Przejdź do treści głównej
Lewy panel

Wersja do druku

Egzekucja mimo niskiego IQ

11.02.2015
Autor: Mateusz Różański, na zdj.: korytarz nieczynnego więzienia Alcatraz (fot. sxc.hu)
Korytarz nieczynnego starego więzienia Alcatraz

Warrenowi Hillowi podano zastrzyk z trucizną. Egzekucję w więzieniu w stanie Georgia (USA) wykonano mimo protestów, w tym ze strony Baracka Obamy. Skąd kontrowersje? Otóż IQ skazańca wynosiło zaledwie 70.

Mężczyzna został skazany na śmierć po tym, jak podczas odbywania wyroku za zabójstwo swojej dziewczyny zabił współwięźnia. Wyrok zapadł w 2012 roku, ale jego wykonanie odwlekano trzykrotnie aż do 21 stycznia 2015 r.

Egzekucji sprzeciwiali się przedstawiciele organizacji działających na rzecz osób z niepełnosprawnością intelektualną oraz broniących praw człowieka, a także były prezydent Stanów Zjednoczonych, Jimmy Carter, i obecny, Barack Obama. Do prezesa stanowego urzędu, orzekającego o ułaskawieniach i warunkowych zwolnieniach w Georgii, Terry’ego Barnarda, pismo skierowała nawet delegacja Unii Europejskiej w USA. Zdaniem części biegłych i niektórych sędziów Warren Hill był osobą z niepełnosprawnością intelektualną. Kara śmierci wykonana więc być nie powinna.

Sprawny czy niesprawny?

- Warren Hill został najpierw skazany na dożywocie za zastrzelenie w 1985 r. swojej przyjaciółki – wyjaśnia prof. dr hab. Roman Tokarczyk, specjalista od prawa amerykańskiego. – Dopiero później został skazany za zabójstwo w 1999 roku współwięźnia, którego zabił przy pomocy nabitej gwoździami deski, gdy ten spał.

Oskarżający Warrena Hilla prokurator dowodził, że wyniki jego testów na inteligencję były zadowalające i nie wskazywały na niepełnosprawność intelektualną.

▬▬▬

## Zadanie 1
Jakie IQ miał skazaniec według tekstu o egzekucji Warrena Hilla?

▬▬▬

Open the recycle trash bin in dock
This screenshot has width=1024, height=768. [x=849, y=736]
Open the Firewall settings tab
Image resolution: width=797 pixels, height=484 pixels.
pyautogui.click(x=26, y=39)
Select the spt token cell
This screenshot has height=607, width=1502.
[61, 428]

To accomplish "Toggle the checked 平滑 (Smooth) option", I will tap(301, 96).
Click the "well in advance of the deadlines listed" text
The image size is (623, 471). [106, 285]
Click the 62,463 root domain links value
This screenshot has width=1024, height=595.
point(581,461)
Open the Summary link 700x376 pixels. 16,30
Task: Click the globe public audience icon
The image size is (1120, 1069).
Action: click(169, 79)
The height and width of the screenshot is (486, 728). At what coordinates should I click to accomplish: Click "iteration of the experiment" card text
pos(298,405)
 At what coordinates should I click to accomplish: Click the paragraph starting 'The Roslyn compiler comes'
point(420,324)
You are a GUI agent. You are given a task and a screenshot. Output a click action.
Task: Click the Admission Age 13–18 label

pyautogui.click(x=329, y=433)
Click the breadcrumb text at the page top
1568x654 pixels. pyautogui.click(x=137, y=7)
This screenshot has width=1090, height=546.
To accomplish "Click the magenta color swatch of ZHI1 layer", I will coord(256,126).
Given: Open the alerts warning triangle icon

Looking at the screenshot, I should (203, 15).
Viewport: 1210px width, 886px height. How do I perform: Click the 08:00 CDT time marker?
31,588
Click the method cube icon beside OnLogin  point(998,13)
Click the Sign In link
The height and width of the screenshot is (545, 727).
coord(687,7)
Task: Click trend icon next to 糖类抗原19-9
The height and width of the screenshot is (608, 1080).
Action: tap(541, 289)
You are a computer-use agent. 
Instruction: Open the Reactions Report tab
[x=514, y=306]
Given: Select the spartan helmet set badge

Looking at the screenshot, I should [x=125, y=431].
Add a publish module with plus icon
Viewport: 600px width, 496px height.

▬▬▬

## Zadanie 2
Przepisz, proszę, zapisy od wiersza zawierającego „At what coordinates should I click to accomplish: Click the” (włącznie) aż do końca zapisów i zamień w nich „Viewport” na „Window”. Nic poza tym nie zmieniaj.

## Pełne rozwiązanie 1
Jego IQ wynosiło zaledwie 70.

## Pełne rozwiązanie 2
 At what coordinates should I click to accomplish: Click the paragraph starting 'The Roslyn compiler comes'
point(420,324)
You are a GUI agent. You are given a task and a screenshot. Output a click action.
Task: Click the Admission Age 13–18 label

pyautogui.click(x=329, y=433)
Click the breadcrumb text at the page top
1568x654 pixels. pyautogui.click(x=137, y=7)
This screenshot has width=1090, height=546.
To accomplish "Click the magenta color swatch of ZHI1 layer", I will coord(256,126).
Given: Open the alerts warning triangle icon

Looking at the screenshot, I should (203, 15).
Window: 1210px width, 886px height. How do I perform: Click the 08:00 CDT time marker?
31,588
Click the method cube icon beside OnLogin  point(998,13)
Click the Sign In link
The height and width of the screenshot is (545, 727).
coord(687,7)
Task: Click trend icon next to 糖类抗原19-9
The height and width of the screenshot is (608, 1080).
Action: tap(541, 289)
You are a computer-use agent. 
Instruction: Open the Reactions Report tab
[x=514, y=306]
Given: Select the spartan helmet set badge

Looking at the screenshot, I should [x=125, y=431].
Add a publish module with plus icon
Window: 600px width, 496px height.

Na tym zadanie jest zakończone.